Enable access for assistive devices programmatically on 10.9

This doesn’t answer your question, but it’s good to know about a new API call that appeared in 10.9 and lets you display the authorization screen or bypass it:

NSDictionary *options = @{(id)kAXTrustedCheckOptionPrompt: @YES};
BOOL accessibilityEnabled = AXIsProcessTrustedWithOptions((CFDictionaryRef)options);

Passing YES will force the authorization screen to appear, passing NO will silently skip it. The return value is the same as the one returned by AXAPIEnabled(), which is getting deprecated in 10.9. To make sure that the function is available on your system, just compare it to NULL:

if (AXIsProcessTrustedWithOptions != NULL) {
    // 10.9 and later
} else {
    // 10.8 and older
}

You'll need to add ApplicationServices.framework to your project, and import to your .m or .h file:

#import <ApplicationServices/ApplicationServices.h>

It’s quite a pity that the authorization screen doesn’t let the user to authorize the app directly, it just opens the right part of the System Preferences. Which, by the way, you can do directly without going through the useless system dialogue:

tell application "System Preferences"
    set securityPane to pane id "com.apple.preference.security"
    tell securityPane to reveal anchor "Privacy_Accessibility"
    activate
end tell

or using Objective C:

NSString *urlString = @"x-apple.systempreferences:com.apple.preference.security?Privacy_Accessibility";
[[NSWorkspace sharedWorkspace] openURL:[NSURL URLWithString:urlString]];

This can be paired with the first code snippet to test whether accessibilityEnabled by passing @NO to kAXTrustedCheckOptionPrompt while preventing the system pop-up to appear and instead opening the Accessibility preferences pane directly:

NSDictionary *options = @{(id)kAXTrustedCheckOptionPrompt: @NO};
BOOL accessibilityEnabled = AXIsProcessTrustedWithOptions((CFDictionaryRef)options);
if (!accessibilityEnabled) {
    NSString *urlString = @"x-apple.systempreferences:com.apple.preference.security?Privacy_Accessibility";
    [[NSWorkspace sharedWorkspace] openURL:[NSURL URLWithString:urlString]];
}

For a native approach I'd recommend against using all the sqlite3 and AppleScript hacks as they might stop working in the future, there's also just a proper api for this.

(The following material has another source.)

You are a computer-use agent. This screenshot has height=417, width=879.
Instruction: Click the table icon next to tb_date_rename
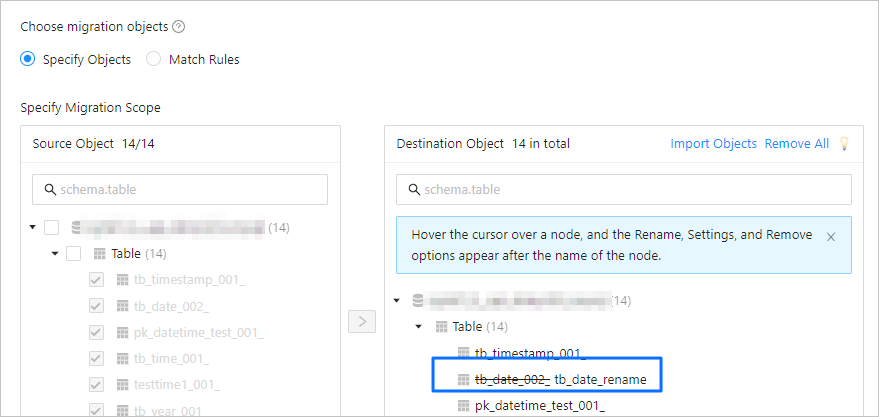[x=463, y=379]
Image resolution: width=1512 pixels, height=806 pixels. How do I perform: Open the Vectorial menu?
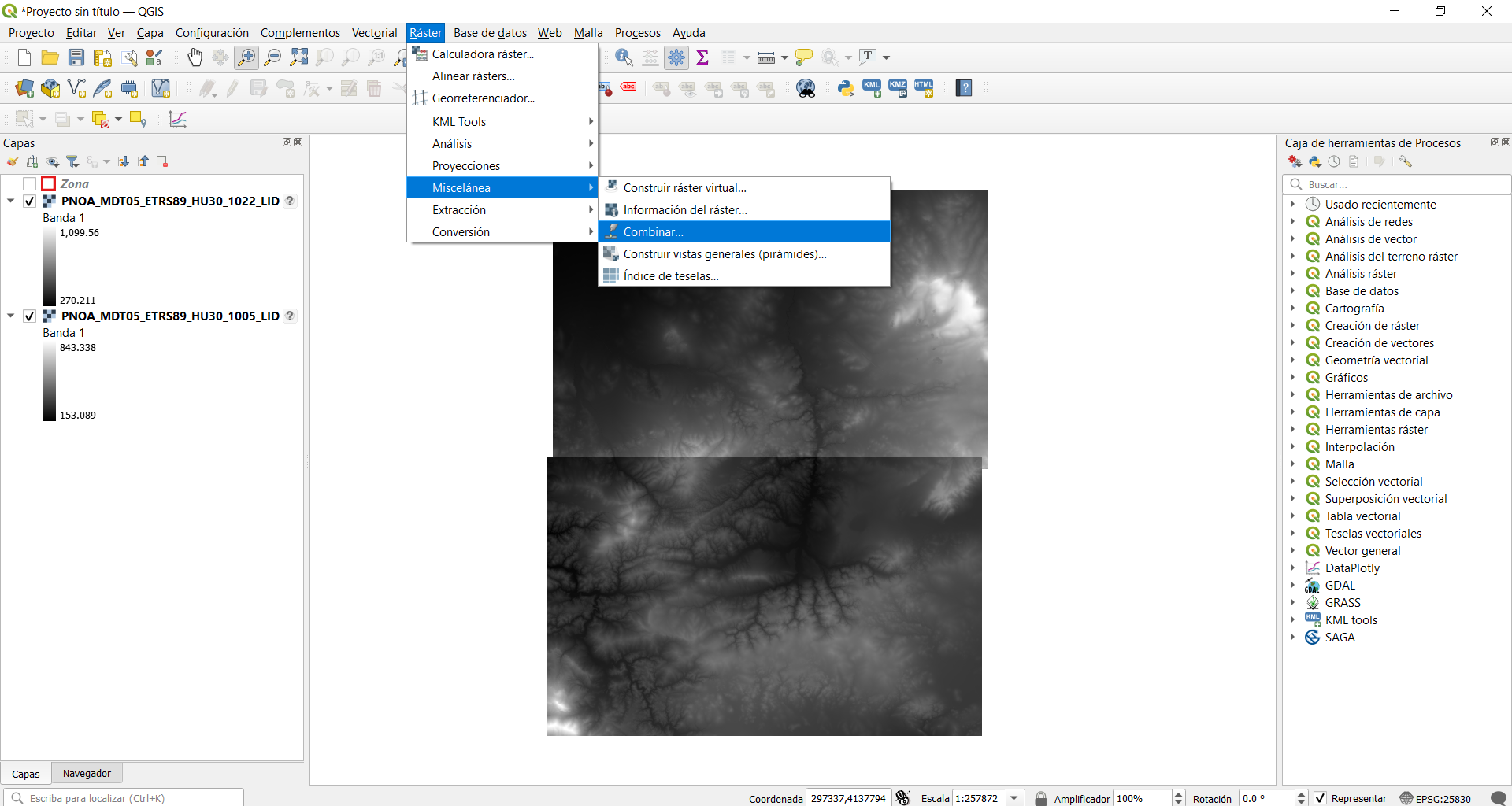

To add on to this, you can actually monitor if the user clicks the accessibility setting for your app so you can do some actions when the user grants the permission.

(Swift 5, tested on Mojave, Catalina, Big Sur)

reading privileges:

private func readPrivileges(prompt: Bool) -> Bool {
    let options: NSDictionary = [kAXTrustedCheckOptionPrompt.takeRetainedValue() as NSString: prompt]
    let status = AXIsProcessTrustedWithOptions(options)
    return status
}

Monitoring for changes in accessibility:

DistributedNotificationCenter.default().addObserver(forName: NSNotification.Name("com.apple.accessibility.api"), object: nil, queue: nil) { _ in
  DispatchQueue.main.asyncAfter(deadline: .now() + 0.1) {
    self.updatePrivileges()
  }
}

It is best to read the privileges again after getting the notification as the notification itself doesn't really work in my experience. So inside the updatePrivileges(), run readPrivileges() to get the new status.

You need the delay because it takes some time for the changes to be reflected.

Another thing you need to keep in mind while monitoring is that a notification will be fired for any app that gets different permissions, so if the user grants or revokes a different app you'll still get a notification.

Also, don't forget to remove the observer when you don't need it anymore.